A Narrative of Queen Penelope and her Husband Odysseus

Penelope Unraveling her Work at Night. Dora Wheeler Keith (1886)

© Twin Flame: A Narrative of Queen Penelope of Ithaca and Her Husband Odysseus, Patricia Anne Reid, 2021

Image credit: Penelope Unraveling her Work at Night. Dora Wheeler Keith (1886)

Now Patricia Anne, here is your instruction. Listen carefully. The world is now divorced from literary context and careening in a basket towards Lethe and the River Styx.

Do something about it. Stand by for further instruction.

You will write a narrative of Penelope and Odysseus, Twin Flame lovers of Ithaca. You will write this episodically and the people will follow as in the olden days of yore.

We begin with episode one.
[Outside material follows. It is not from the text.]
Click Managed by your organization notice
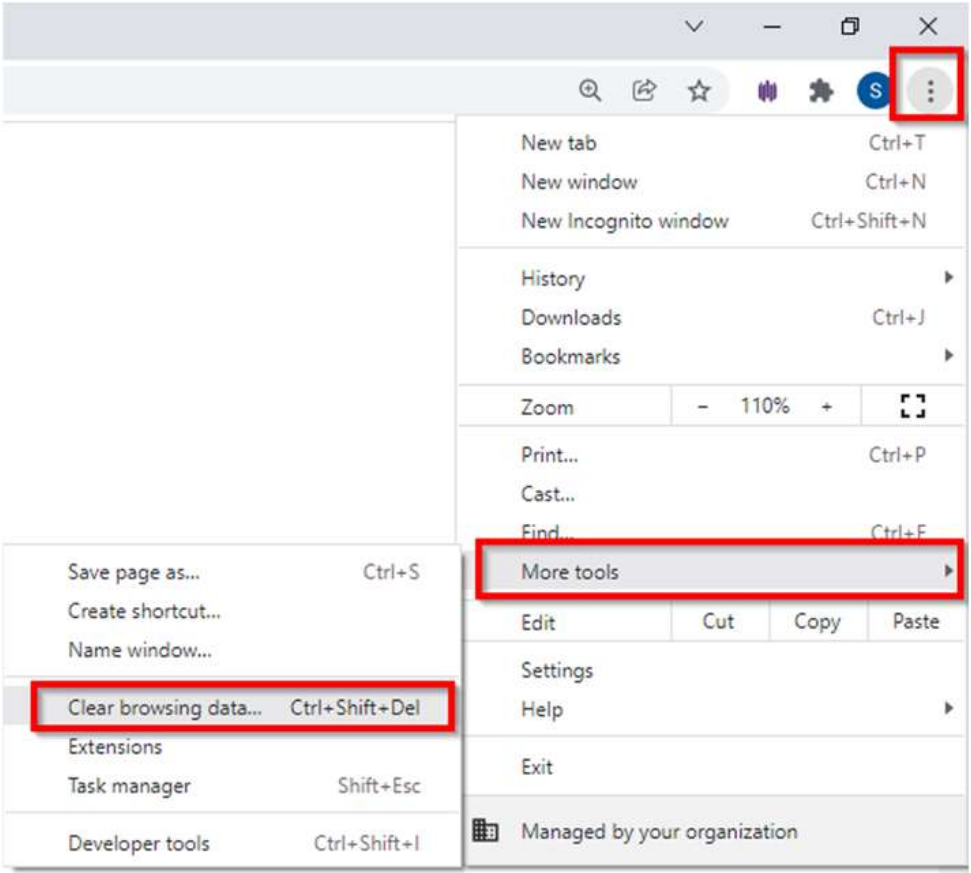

It proceeds thusly:

Fair Penelope has welcomed her soulful lover home from his fateful journeying. King Odysseus is tired. He is in need of succor and Penelope’s warm embrace. For years he has conquered foes and met his many challenges. Homer tells the tale for all time. We listen still.

Now Odysseus has been away a decade following his valiant struggles in the Trojan War. His travel home was met with many obstacles and he was lost for dead. The people clamored for a new king. Queen Penelope resisted, such was her love for her Odysseus and his for her too unsullied by time and travail. They meet this very night to rewed, to remarry, and to rejoice in the passion that is a Godly gift to them and all of Ithaca. Let us listen in as Penelope speaks at last to her lover.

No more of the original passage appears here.